Um homem que gritou durante as cerimónias do 10 de Junho, em Eivas, "vai mas é trabalhar" na direção do Presidente da República foi imediatamente identificado pela polícia e, já ontem, condenado em tribunal a pagar uma multa de 1300 euros. Carlos Costal, detido no 10 de Junho por ter mandado o Presidente "trabalhar", diz estar a ser alvo de um processo "exemplar", mas tem "fé" de que Cavaco ainda interfira no caso.
"De forma alguma quis difamar o Presidente da República, nem tive intenção de me referir à sua pessoa. Fiz um desabafo político, fruto do momento que o País vive. Quis demonstrar que não estou contente com as políticas atuais. Não fui agressivo para ninguém. Só disse 'Vai mas é trabalhar!' e que me sentia roubado." As palavras pertencem a Carlos Costal, 25 anos, que foi detido após as comemorações do 10 de Junho, em Eivas, e julgado no dia útil seguinte, ou seja, na terça-feira.
O residente em Campo Maior revelou ao DN que fez uma "deslocação lúdica com a família" para ver uma exposição e que, no local, agiu "espontaneamente", motivo também pelo qual considera a multa de 1300 euros – à razão de 6,50 euros/dia num total de 200 dias -, decretada pelo Tribunal de Ervas, "bastante pesada".
"Para já, apuraram esse valor, mas ainda falta adicionar as custas judiciais. Pressuponho que o tribunal me dê a possibilidade de efetuar o pagamento faseadamente, porque é uma quantia superior ao meu ordenado. Teria de fazer uma enorme ginástica e várias escolhas para conseguir pagar a multa. Mas tenho fé que o senhor Presidente reveja toda a situação, a analise bem e interfira no sentido de que o processo seja arquivado", frisou Carlos Costal, que admite estar a ser tratado como um "caso exemplar", para dissuadir outras iniciativas de protesto.

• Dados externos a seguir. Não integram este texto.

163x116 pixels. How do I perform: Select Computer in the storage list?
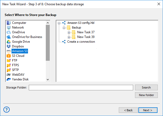point(19,23)
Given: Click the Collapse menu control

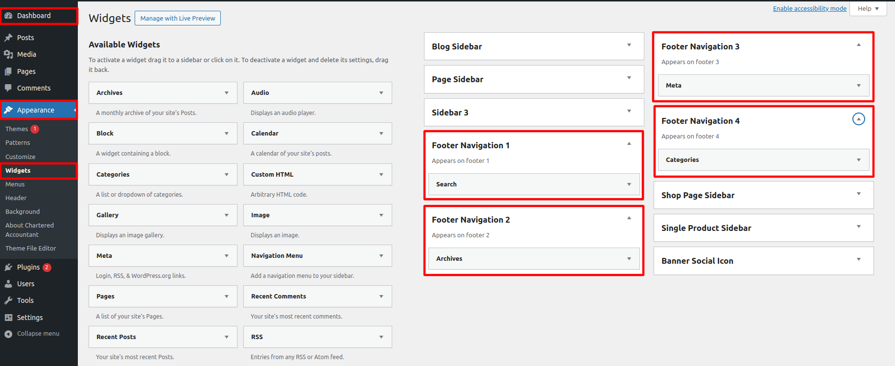Looking at the screenshot, I should pos(38,334).
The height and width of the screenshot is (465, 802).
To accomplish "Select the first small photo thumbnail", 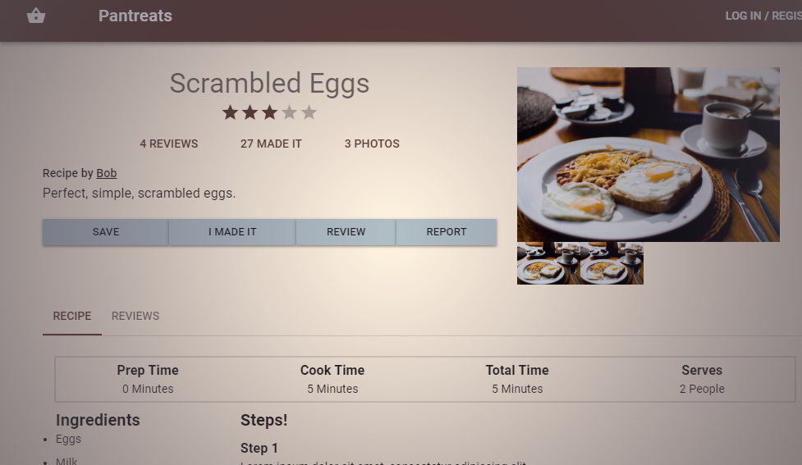I will point(548,263).
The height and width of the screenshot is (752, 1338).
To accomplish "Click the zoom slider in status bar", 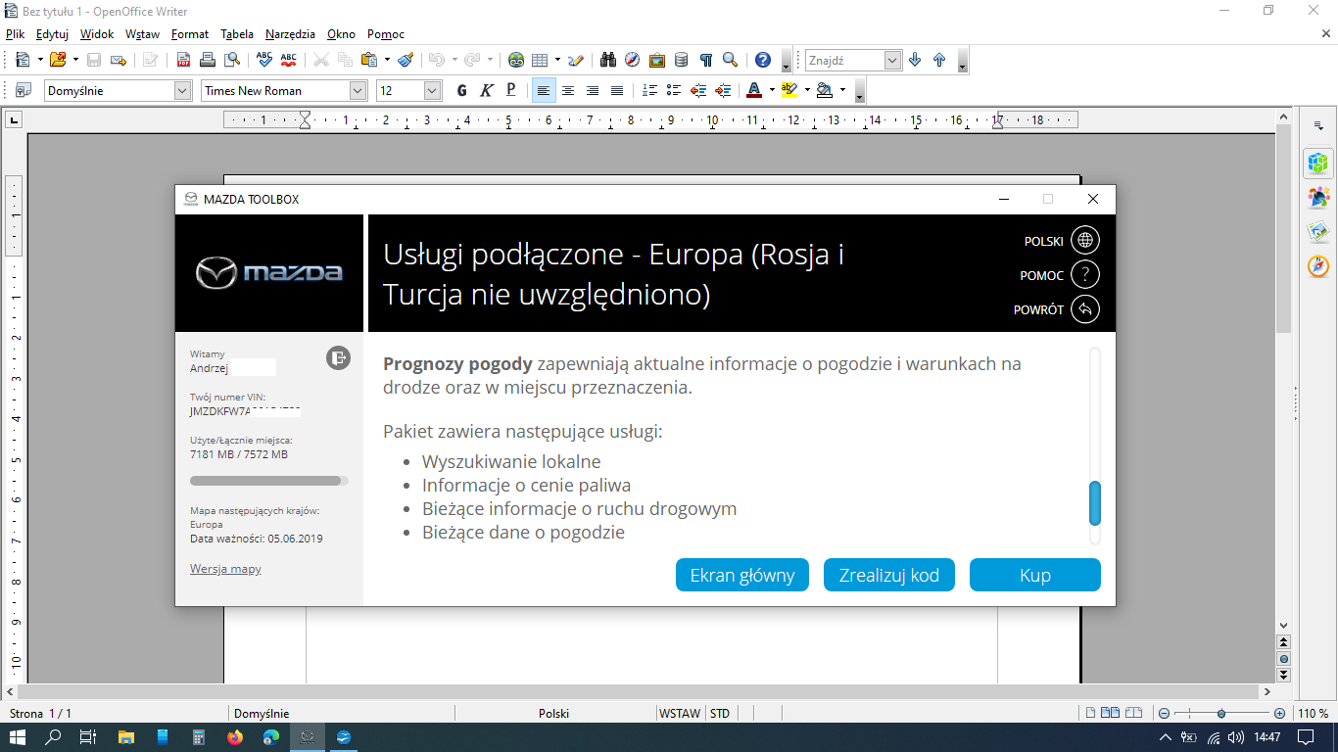I will point(1220,714).
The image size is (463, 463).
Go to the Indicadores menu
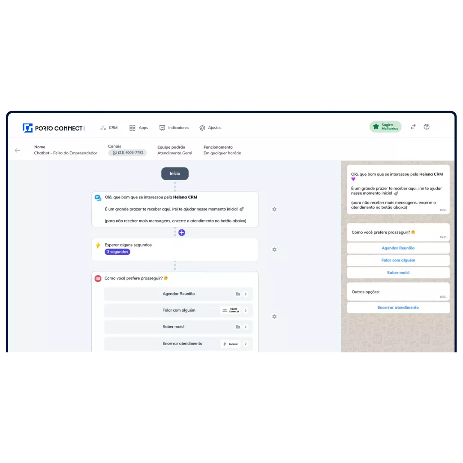(x=174, y=128)
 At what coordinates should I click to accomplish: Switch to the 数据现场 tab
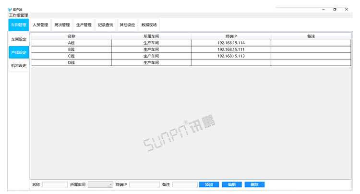click(149, 25)
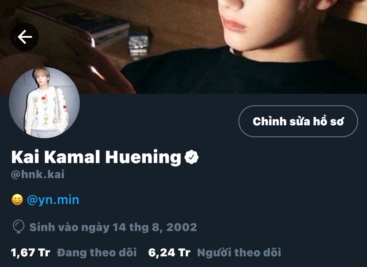This screenshot has width=367, height=267.
Task: Click the @hnk.kai username handle
Action: 38,174
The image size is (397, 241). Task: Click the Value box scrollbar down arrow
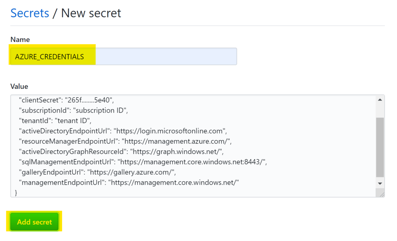tap(380, 183)
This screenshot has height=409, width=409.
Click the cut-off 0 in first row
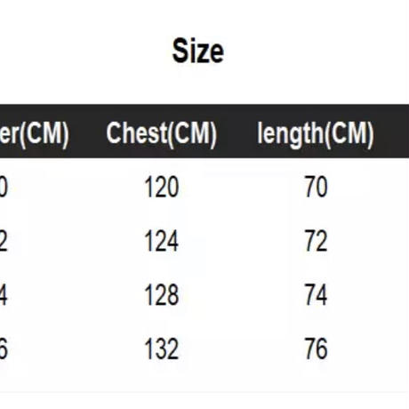point(4,187)
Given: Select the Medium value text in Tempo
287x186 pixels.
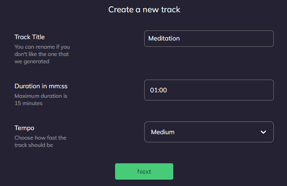Looking at the screenshot, I should click(x=162, y=132).
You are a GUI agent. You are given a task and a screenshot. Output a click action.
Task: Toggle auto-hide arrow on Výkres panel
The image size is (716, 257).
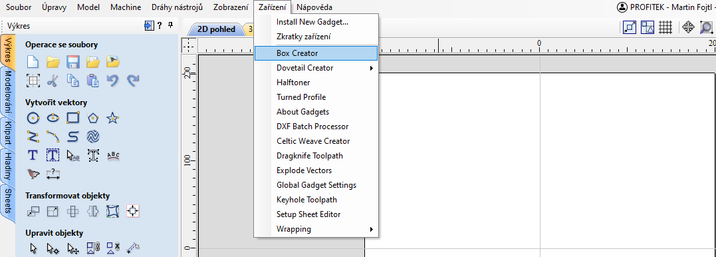point(149,25)
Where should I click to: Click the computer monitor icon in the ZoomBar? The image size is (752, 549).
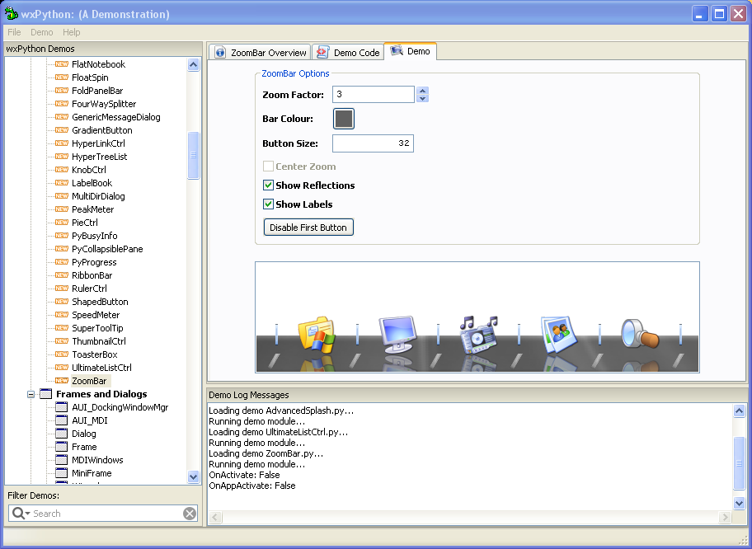click(x=396, y=334)
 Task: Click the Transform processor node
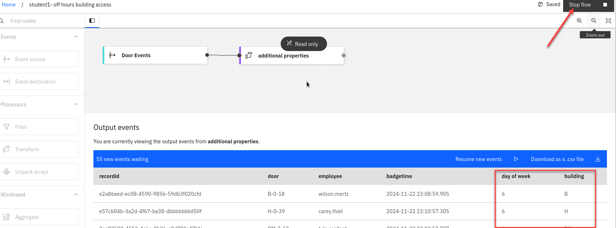[x=39, y=149]
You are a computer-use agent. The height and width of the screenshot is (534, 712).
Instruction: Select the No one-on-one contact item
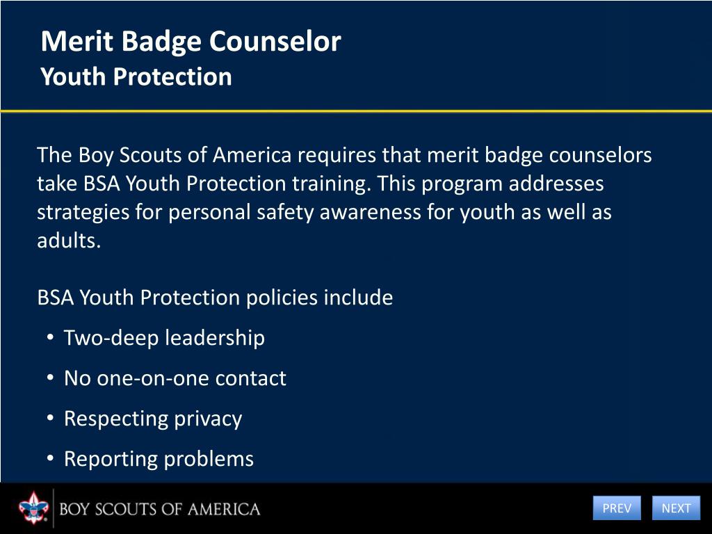pos(175,378)
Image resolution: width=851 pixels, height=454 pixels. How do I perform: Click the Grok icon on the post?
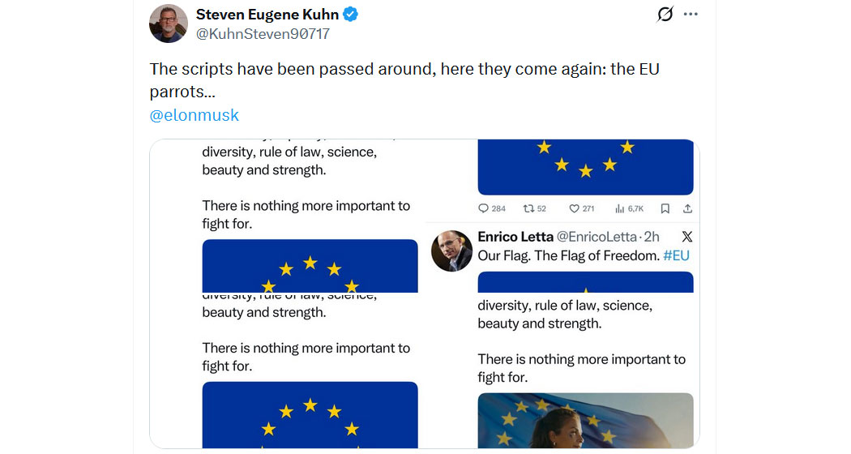point(665,15)
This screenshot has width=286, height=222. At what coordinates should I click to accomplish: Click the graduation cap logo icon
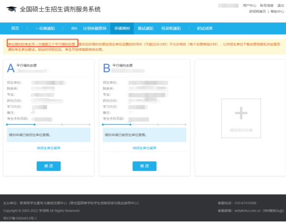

"Estavam 2000 pessoas a chamar nomes e identificaram mais alguém? De Norte a Sul, está na moda vaiar e ofender as mais altas instâncias e o que é que acontece a essas pessoas? Eu sou o 'Zé da esquina' e vejo que grandes tubarões cometem infrações idênticas e não sofrem nada. Há dois pesos e duas medidas", explicou sem querer referir-se concretamente ao caso de Miguel Sousa Tavares – chamou "palhaço" a Cavaco Silva em entrevista ao Jornal de Negócios. "As pessoas que produziram declarações com caráter ofensivo estão tranquilamente em casa, a ver a banda passar", lamentou ainda.
Identificação e polícia à paisana Carlos Costal não se conforma com a decisão judicial que lhe foi imposta e sustenta mesmo que está a ser tratado "como um criminoso", até pela celeridade com que o processo foi conduzido. Mas aquilo que, segundo salientou ao DN, o indignou mais foi o comportamento das forças de segurança do chefe de Estado, bem como da própria PSP.
"Enquanto lá estava a comunicação social, as coisas foram tratadas muito discretamente. Só se aproximou um senhor – que eu vim a saber que era um agente policial à paisana – que me aconselhou a ter calma. Depois de a comitiva presidencial ter passado, esse mesmo senhor pediu-me a identificação, que eu tinha deixado no carro. Desloquei-me ao carro e aí, já longe de tudo e todos, disseramme que estava detido, por indicação de alguém da segurança do Presidente", contou.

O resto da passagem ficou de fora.